TASK INSTRUCTIONS.
Render everything from the line containing "Click the Guest wishlist redirect label" down to the end of the data as a numbered list, skipping blank lines. Leave the pictures out of your answer.

INPUT DATA.
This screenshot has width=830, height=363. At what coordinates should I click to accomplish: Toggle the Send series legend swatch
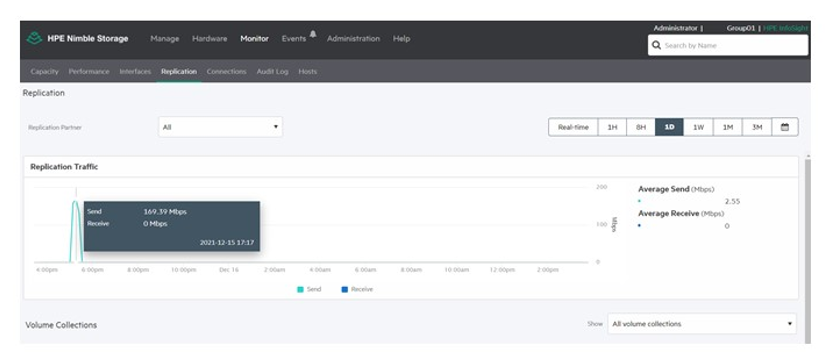pyautogui.click(x=300, y=289)
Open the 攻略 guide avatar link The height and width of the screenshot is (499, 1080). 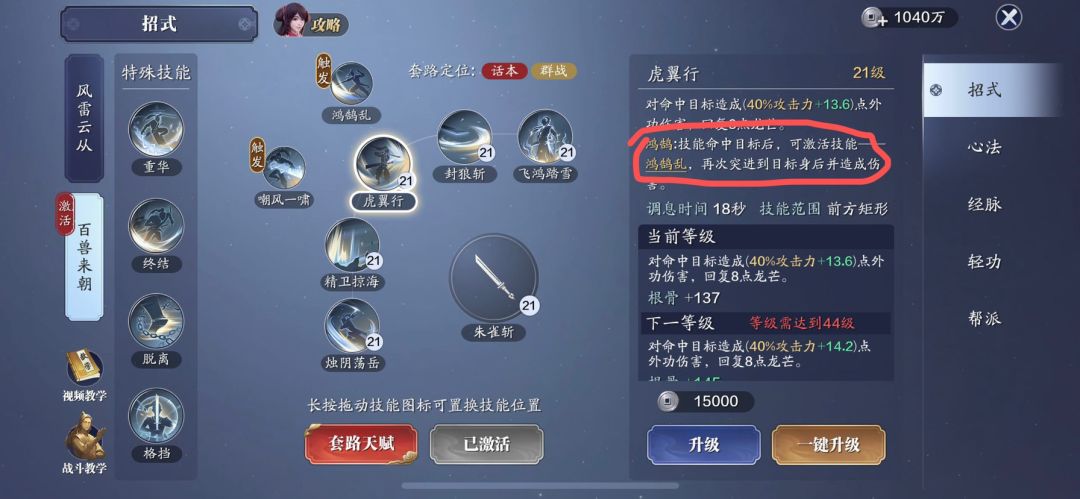(x=311, y=23)
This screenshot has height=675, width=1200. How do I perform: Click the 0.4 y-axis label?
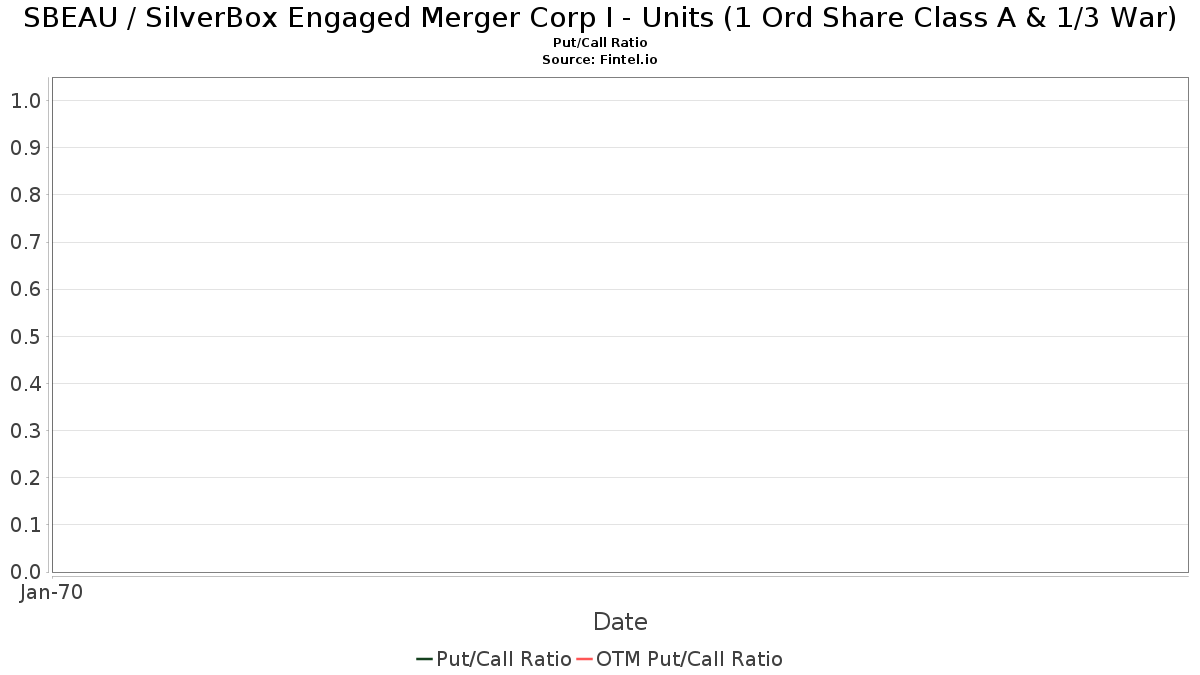coord(25,384)
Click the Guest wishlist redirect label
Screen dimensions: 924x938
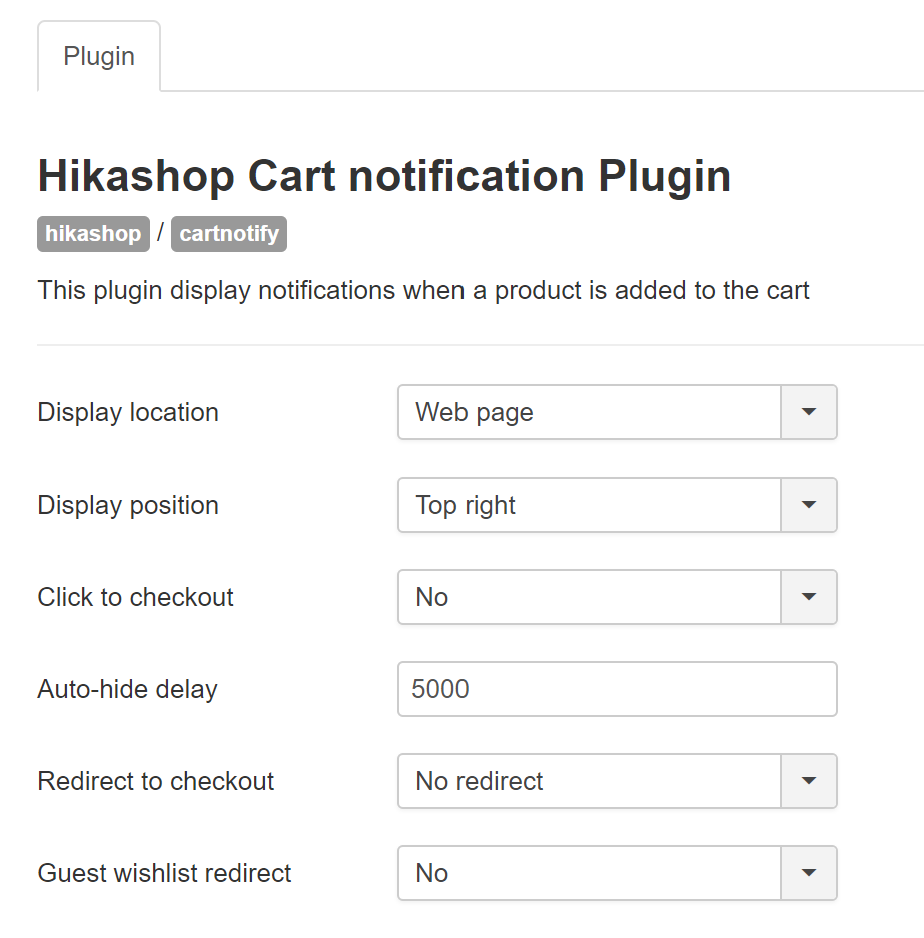[164, 873]
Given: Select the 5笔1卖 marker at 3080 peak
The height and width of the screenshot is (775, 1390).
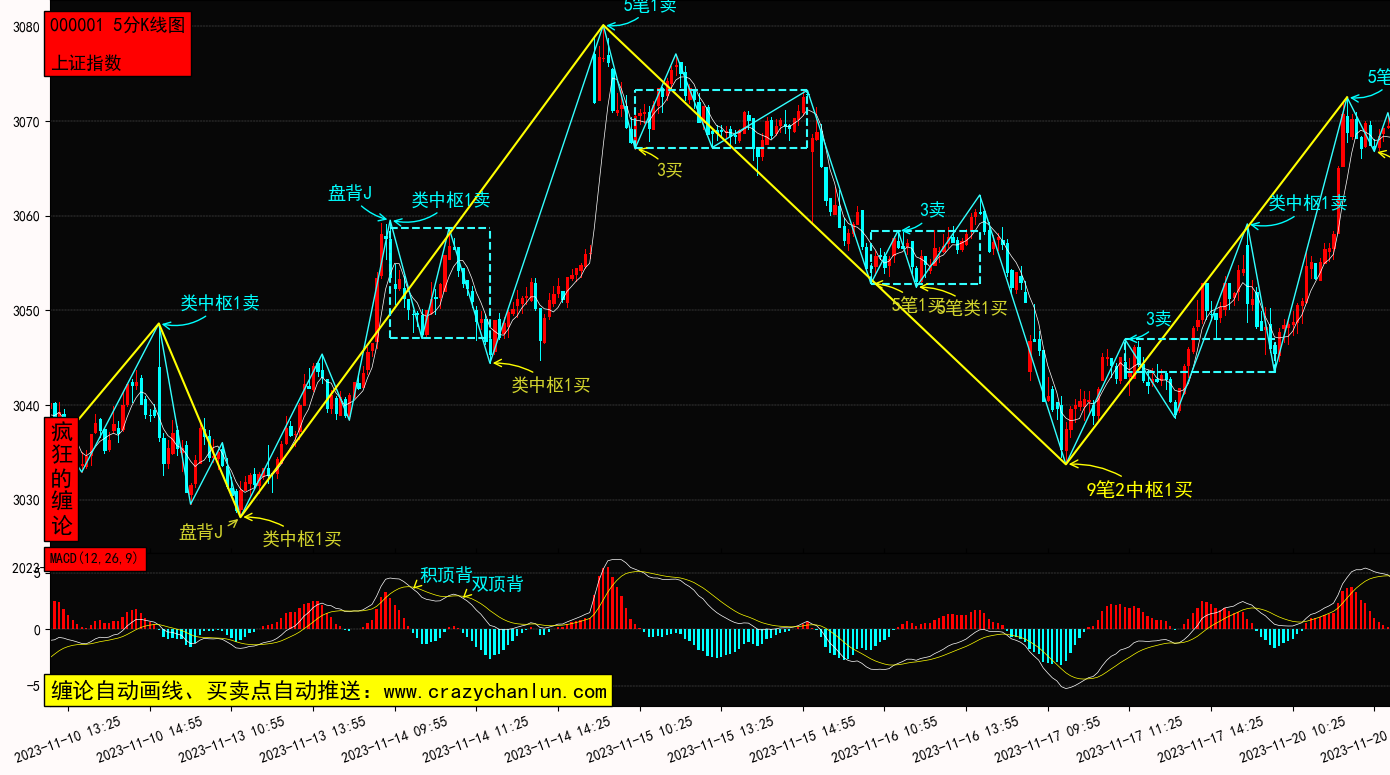Looking at the screenshot, I should point(650,6).
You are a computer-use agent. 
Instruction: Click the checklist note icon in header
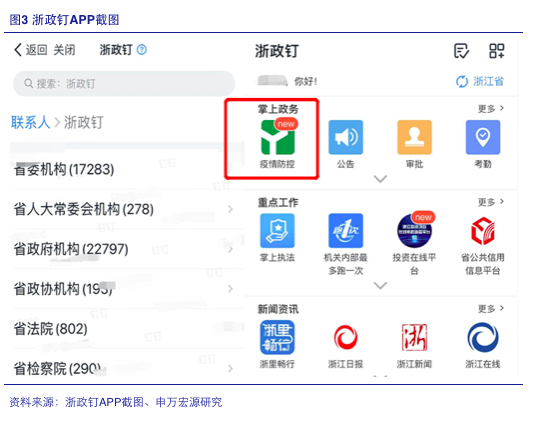(461, 51)
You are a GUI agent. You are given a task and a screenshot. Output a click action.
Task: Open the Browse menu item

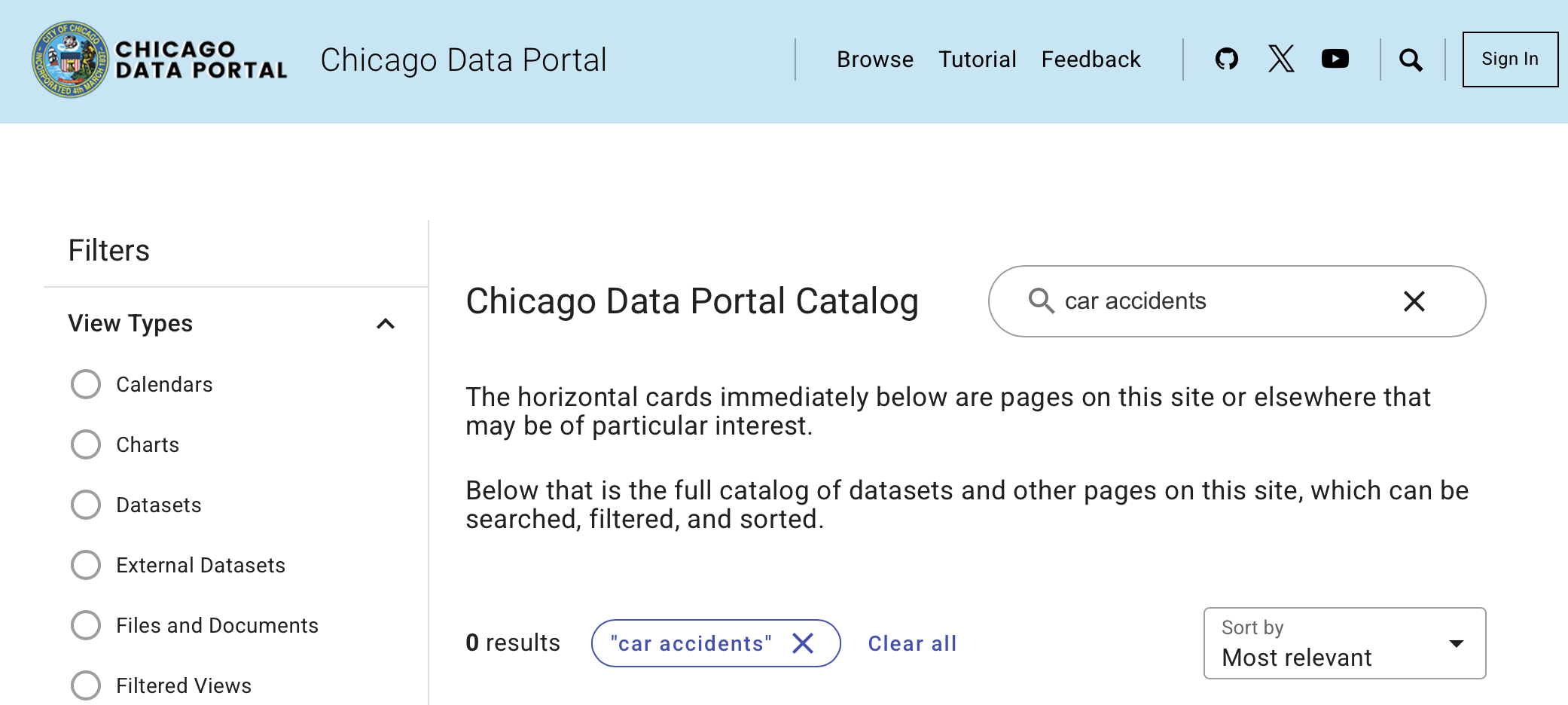875,60
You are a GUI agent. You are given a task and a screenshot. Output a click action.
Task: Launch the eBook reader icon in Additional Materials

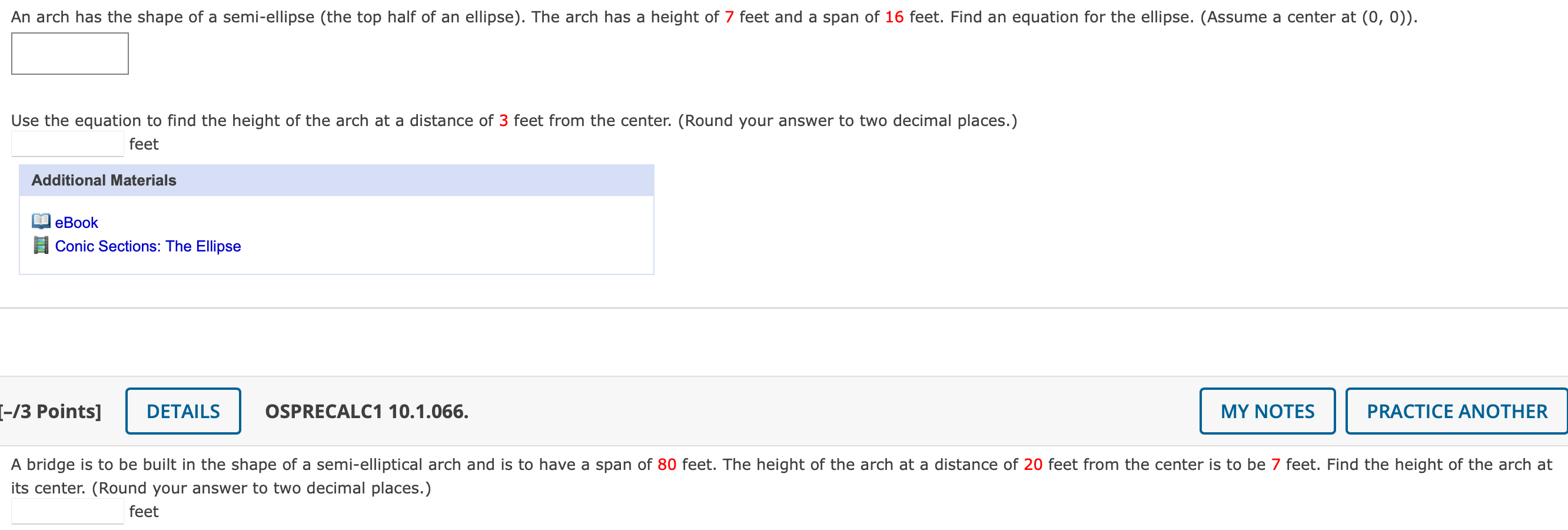pyautogui.click(x=41, y=221)
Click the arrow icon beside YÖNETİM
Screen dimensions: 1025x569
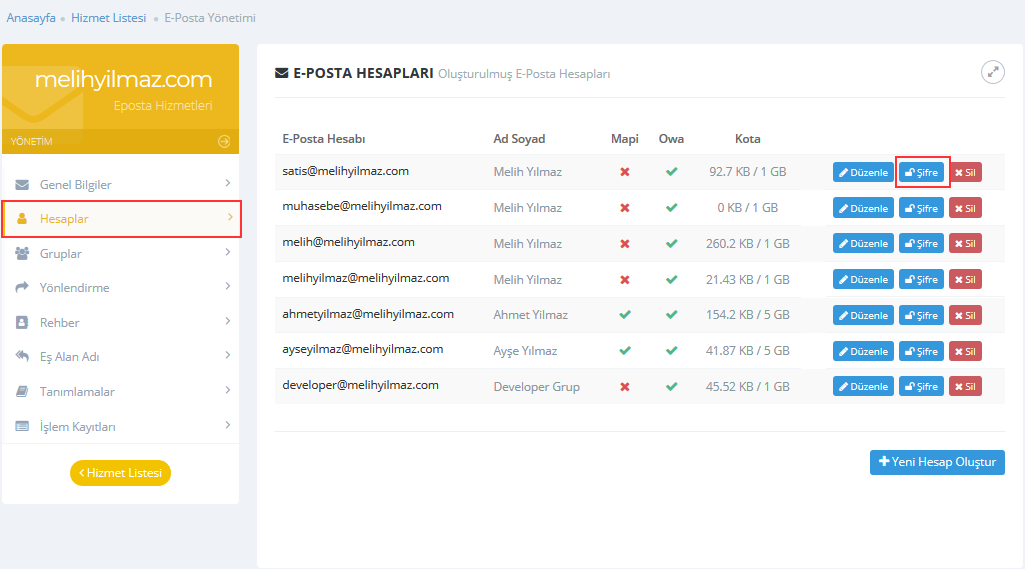click(224, 142)
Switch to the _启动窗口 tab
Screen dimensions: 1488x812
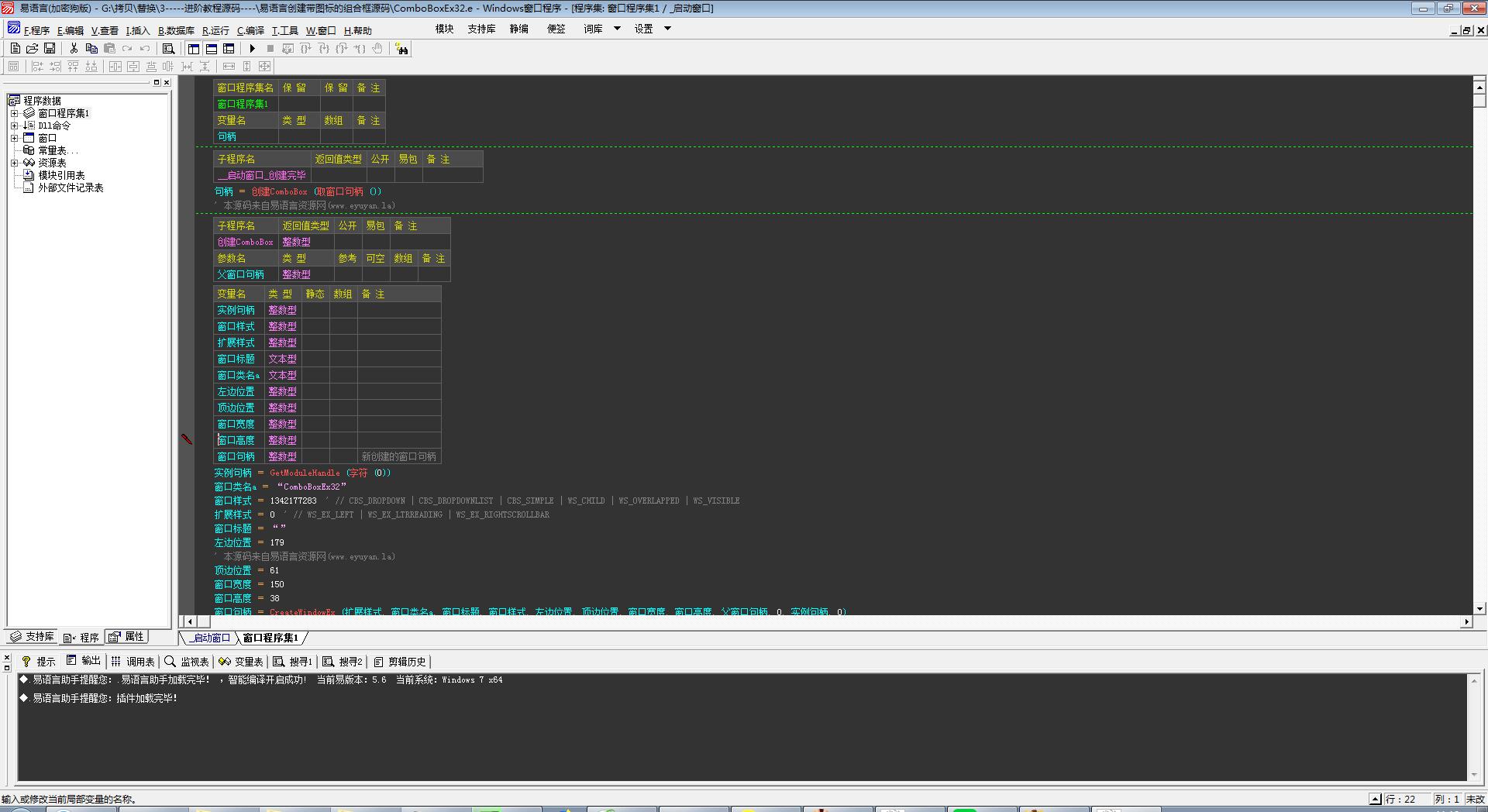pos(211,638)

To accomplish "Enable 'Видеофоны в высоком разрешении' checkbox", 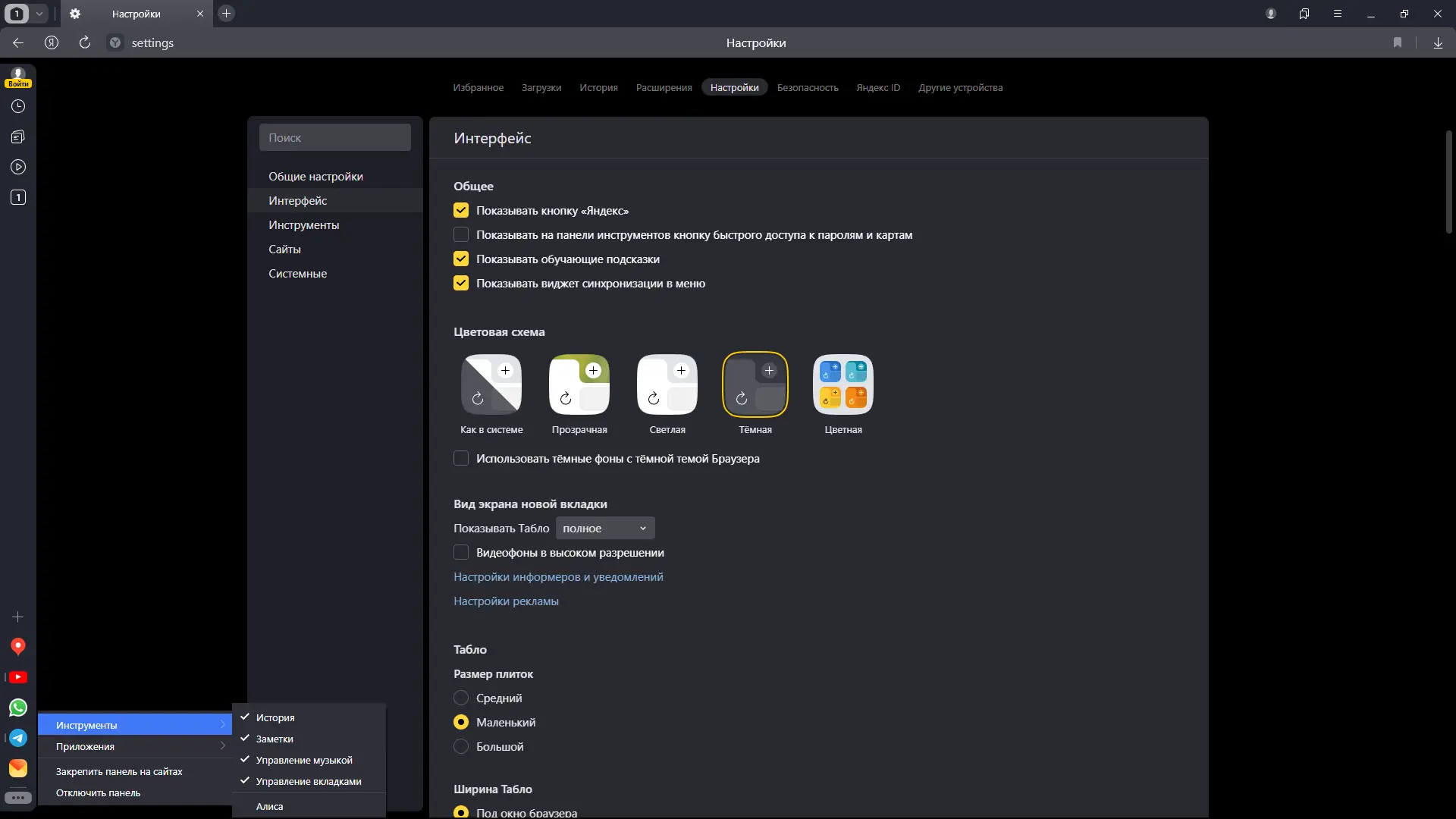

WORKED SOLUTION.
1. Click the Guest wishlist redirect label
2. Screen dimensions: 924x938
3. [164, 873]
4. Given: Select the 5笔1卖 marker at 3080 peak
5. The height and width of the screenshot is (775, 1390).
6. Looking at the screenshot, I should point(650,6).
7. You are a computer-use agent. 
8. Instruction: Click the checklist note icon in header
9. (461, 51)
10. You are a GUI agent. You are given a task and a screenshot. Output a click action.
11. Task: Open the Browse menu item
12. 875,60
13. You are a GUI agent. You are given a task and a screenshot. Output a click action.
14. Task: Launch the eBook reader icon in Additional Materials
15. pyautogui.click(x=41, y=221)
16. Click the arrow icon beside YÖNETİM
17. Screen dimensions: 1025x569
18. click(224, 142)
19. Switch to the _启动窗口 tab
20. Screen dimensions: 1488x812
21. pos(211,638)
22. To accomplish "Enable 'Видеофоны в высоком разрешении' checkbox", 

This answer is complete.